Ruwet, Christel[Université de Liège - ULg > Département de mathématique > Statistique mathématique >]
Seminario del departamento de Estadística e Inverstigación operativa de la UVa
[en] The TCLUST procedure is a new robust clustering method introduced by García-Escudero et al. (2008). It performs clustering with the aim of finding clusters with different scatters and weights. As the corresponding objective function can be unbounded, a restriction is added on the eigenvalues-ratio of the scatter matrices. The robustness of the method is guaranteed by allowing the trimming of a given proportion of observations. This trimming level has to be chosen by the practitioner, as well as the number of clusters. Suitable values for these parameters can be obtained throughout the careful examination of some classification trimmed likelihood curves (García-Escudero et al., 2010). The first part of this talk will consist of a brief presentation of this clustering procedure and the related R package (tclust).
In the second part of the talk, the robustness of the TCLUST procedure, and more precisely its breakdown behavior, will be studied.
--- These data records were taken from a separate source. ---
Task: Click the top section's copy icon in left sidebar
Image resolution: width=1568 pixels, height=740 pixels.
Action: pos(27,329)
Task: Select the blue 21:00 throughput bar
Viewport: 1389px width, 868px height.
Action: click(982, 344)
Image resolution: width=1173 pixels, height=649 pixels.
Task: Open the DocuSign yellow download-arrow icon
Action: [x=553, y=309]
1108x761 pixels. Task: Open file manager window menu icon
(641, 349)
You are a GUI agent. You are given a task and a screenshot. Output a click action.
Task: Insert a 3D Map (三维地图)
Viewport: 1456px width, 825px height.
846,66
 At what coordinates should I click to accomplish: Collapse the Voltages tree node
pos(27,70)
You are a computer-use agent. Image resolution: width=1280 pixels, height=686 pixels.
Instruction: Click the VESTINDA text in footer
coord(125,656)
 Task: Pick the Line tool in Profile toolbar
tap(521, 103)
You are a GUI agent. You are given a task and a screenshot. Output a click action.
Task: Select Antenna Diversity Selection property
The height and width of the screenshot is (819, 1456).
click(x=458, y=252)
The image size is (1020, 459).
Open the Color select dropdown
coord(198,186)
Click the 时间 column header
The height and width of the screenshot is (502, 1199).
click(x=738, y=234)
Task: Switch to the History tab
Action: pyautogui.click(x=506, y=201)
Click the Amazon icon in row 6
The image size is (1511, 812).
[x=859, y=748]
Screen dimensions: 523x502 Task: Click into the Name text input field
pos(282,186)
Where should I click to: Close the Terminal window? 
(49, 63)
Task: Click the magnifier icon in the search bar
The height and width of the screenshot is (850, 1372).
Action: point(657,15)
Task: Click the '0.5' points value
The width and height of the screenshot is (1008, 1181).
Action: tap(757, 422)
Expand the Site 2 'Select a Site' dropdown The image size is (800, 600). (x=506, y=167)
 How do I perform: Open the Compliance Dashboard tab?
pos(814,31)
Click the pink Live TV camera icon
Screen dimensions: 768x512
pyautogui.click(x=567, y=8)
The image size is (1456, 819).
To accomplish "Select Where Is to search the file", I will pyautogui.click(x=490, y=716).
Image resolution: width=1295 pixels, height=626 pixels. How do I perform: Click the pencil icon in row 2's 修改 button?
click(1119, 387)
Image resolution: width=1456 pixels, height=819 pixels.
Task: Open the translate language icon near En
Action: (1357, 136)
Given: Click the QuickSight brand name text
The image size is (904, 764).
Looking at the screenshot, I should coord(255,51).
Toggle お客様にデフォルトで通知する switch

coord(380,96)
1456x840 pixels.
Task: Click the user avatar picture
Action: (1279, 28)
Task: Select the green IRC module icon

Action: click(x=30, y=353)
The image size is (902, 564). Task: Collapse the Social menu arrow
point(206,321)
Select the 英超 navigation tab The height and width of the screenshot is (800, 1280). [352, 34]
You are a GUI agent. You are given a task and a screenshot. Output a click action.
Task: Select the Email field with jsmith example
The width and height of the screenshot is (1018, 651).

We will see that the estimator of the scatter matrices can resist to more outliers than the number of trimmed observations. However, the brekdown point of estimator of the centers is very poor. Two observations are sufficient to make the centers break down. This is due to the stringency of the classical breakdown point; the estimator has to have a good behavior even on samples which can hardly be clustered. For this reason, Gallegos and Ritter (2005) introduced the restricted breakdown point. The idea is to restrict the analysis to the class of “well-separated” data sets. On this class, the estimator of the centers has a breakdown point of α, the level of trimming.